I rather tell thee what is to be fear'd,

Than what I fear, for always I am Cæsar.
Come on my right hand, for this ear is deaf,
And tell me truly what thou think'st of him.

[Exeunt CÆSAR and his Train. CASCA stays behind. Casca. You pull'd me by the cloak: would you speak with me?

Bru. Ay, Casca; tell us what hath chanc'd to-day, That Cæsar looks so sad.

Casca. Why you were with him, were you not?

Bru. I should not, then, ask Casca what hath chanc'd.
Casca. Why, there was a crown offered him: and,
being offered him, he put it by with the back of his
hand, thus; and then the people fell a shouting.
Bru. What was the second noise for ?
Casca. Why, for that too.

Cas. They shouted thrice: what was the last cry for?
Casca. Why, for that too.

Bru. Was the crown offer'd him thrice ?

Casca. Ay, marry, was 't, and he put it by thrice, every time gentler than other; and at every putting by mine honest neighbours shouted.

Cas. Who offer'd him the crown?
Casca. Why, Antony.

Bru. Tell us the manner of it, gentle Casca.

Casca. I can as well be hanged, as tell the manner of it: it was mere foolery, I did not mark it. I saw Mark Antony offer him a crown:-yet 't was not a crown neither, 't was one of these coronets;-and, as I told you, he put it by once; but, for all that, to my thinking, he would fain have had it. Then he offered it to him again; then he put it by again, but, to my thinking, he was very loath to lay his fingers off it. And then he offered it the third time: he put it the third time by; and still as he refused it, the rabblemen shouted, and clapped their chapped hands, and threw up their sweaty night-caps, and uttered such a deal of stinking breath, because Cæsar refused the crown, that it had almost choked Cæsar; for he swooned, and fell down at it. And for mine own part

I durst not laugh, for fear of opening my lips, and receiving the bad air.

Cas. But, soft, I pray you. What! did Cæsar swoon? Casca. He fell down in the market-place, and foamed at mouth, and was speechless.

Bru. 'Tis very like he hath the falling-sickness. Cas. No, Cæsar hath it not; but you, and I, And honest Casca, we have the falling-sickness.

Casca. I know not what you mean by that; but, I am sure, Cæsar fell down. If the tag-rag people did not clap him, and hiss him, according as he pleased, and displeased them, as they use to do the players in the theatre, I am no true man.

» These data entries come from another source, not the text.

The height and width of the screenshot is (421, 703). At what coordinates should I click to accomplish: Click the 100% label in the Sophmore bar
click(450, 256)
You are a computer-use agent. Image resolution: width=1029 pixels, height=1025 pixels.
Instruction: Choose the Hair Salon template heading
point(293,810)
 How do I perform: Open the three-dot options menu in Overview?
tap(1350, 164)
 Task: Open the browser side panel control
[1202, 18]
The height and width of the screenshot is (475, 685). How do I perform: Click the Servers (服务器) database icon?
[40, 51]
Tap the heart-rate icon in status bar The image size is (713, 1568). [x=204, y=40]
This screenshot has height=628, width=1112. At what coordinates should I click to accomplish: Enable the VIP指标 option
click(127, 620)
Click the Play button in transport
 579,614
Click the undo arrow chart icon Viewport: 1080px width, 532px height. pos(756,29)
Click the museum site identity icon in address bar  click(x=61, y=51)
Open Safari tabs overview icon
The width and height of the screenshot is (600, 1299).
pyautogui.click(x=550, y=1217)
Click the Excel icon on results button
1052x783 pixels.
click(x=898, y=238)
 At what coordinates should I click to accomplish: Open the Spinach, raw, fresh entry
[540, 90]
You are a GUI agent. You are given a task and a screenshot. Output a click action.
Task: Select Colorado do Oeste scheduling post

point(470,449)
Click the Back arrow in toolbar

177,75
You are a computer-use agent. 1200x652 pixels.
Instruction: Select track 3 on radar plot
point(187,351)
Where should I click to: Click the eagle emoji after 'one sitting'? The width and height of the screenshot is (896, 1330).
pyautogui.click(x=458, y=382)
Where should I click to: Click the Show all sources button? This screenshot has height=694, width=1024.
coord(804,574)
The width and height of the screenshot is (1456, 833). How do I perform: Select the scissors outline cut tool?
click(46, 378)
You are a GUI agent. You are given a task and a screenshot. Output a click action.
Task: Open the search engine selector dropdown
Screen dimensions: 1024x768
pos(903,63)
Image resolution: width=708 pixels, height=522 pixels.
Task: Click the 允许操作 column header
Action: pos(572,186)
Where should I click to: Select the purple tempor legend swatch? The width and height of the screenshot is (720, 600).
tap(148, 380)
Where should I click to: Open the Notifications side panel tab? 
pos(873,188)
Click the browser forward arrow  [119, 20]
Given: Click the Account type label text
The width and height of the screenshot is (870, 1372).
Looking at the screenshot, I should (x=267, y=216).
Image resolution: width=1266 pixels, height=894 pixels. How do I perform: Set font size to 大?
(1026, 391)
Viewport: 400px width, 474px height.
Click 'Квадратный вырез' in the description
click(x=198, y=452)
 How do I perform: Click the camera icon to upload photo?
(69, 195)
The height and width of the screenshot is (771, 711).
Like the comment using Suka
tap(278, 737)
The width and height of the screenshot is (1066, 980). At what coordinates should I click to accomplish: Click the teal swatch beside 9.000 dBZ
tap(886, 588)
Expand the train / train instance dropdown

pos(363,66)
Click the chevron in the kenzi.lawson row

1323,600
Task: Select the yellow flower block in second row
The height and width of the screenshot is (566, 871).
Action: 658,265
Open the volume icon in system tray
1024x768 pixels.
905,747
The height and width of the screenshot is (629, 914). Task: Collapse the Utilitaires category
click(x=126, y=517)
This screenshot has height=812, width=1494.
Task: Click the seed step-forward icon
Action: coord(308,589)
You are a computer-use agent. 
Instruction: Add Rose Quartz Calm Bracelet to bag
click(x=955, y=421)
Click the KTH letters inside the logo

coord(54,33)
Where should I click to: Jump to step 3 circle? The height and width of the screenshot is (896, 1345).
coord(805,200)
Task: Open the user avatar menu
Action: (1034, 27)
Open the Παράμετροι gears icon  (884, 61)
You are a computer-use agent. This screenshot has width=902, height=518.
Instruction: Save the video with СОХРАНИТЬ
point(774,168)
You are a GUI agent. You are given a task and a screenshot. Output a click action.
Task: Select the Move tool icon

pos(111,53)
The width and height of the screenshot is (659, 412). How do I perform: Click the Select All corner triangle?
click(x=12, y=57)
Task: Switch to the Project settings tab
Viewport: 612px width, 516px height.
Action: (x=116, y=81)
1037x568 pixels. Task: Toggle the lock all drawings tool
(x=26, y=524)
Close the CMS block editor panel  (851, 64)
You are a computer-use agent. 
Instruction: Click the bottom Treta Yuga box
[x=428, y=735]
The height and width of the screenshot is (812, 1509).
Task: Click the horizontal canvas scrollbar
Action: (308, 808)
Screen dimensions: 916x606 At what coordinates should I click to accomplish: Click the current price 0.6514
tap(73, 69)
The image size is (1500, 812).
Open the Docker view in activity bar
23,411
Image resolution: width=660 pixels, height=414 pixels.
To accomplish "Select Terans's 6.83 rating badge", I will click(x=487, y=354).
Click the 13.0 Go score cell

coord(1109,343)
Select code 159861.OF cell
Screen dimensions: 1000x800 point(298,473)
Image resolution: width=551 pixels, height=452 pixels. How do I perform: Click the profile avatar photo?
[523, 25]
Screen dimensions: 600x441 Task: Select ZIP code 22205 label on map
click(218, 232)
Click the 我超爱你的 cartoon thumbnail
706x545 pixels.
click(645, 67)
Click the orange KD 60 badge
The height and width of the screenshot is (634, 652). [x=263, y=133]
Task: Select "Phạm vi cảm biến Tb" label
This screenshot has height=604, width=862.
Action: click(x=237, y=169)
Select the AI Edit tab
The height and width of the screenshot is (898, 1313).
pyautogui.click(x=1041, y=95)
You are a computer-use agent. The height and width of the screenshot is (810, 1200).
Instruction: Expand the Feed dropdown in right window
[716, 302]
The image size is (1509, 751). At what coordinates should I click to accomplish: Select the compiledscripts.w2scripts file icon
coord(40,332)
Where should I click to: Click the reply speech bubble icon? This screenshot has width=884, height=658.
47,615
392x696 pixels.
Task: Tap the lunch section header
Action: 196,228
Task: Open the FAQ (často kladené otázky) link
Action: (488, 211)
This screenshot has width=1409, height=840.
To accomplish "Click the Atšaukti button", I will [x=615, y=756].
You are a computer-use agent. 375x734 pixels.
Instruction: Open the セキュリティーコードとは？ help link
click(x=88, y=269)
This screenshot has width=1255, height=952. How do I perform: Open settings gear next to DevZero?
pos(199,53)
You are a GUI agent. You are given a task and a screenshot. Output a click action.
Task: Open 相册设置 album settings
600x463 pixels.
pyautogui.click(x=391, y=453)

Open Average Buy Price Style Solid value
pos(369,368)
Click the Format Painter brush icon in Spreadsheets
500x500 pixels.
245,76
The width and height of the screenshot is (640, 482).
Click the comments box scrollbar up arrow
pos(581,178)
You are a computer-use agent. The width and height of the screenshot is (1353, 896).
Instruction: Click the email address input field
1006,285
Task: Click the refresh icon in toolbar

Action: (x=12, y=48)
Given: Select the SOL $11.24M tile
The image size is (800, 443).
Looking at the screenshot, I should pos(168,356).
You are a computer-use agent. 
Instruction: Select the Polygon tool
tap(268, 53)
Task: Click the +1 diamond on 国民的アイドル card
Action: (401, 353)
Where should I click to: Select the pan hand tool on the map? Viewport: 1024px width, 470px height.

Bru. What said he, when he came unto himself? Casca. Marry, before he fell down, when he perceiv'd the common herd was glad he refused the crown, he plucked me ope his doublet, and offered them his throat to cut.-An I had been a man of any occupation, if I would not have taken him at a word, I would I might go to hell among the rogues :—and so he fell. When he came to himself again, he said, if he had done or said any thing amiss, he desired their worships to think it was his infirmity. Three or four wenches, where I stood, cried, "Alas, good soul !"—and forgave him with all their hearts. But there's no heed to be taken of them: if Cæsar had stabbed their mothers, they would have done no less.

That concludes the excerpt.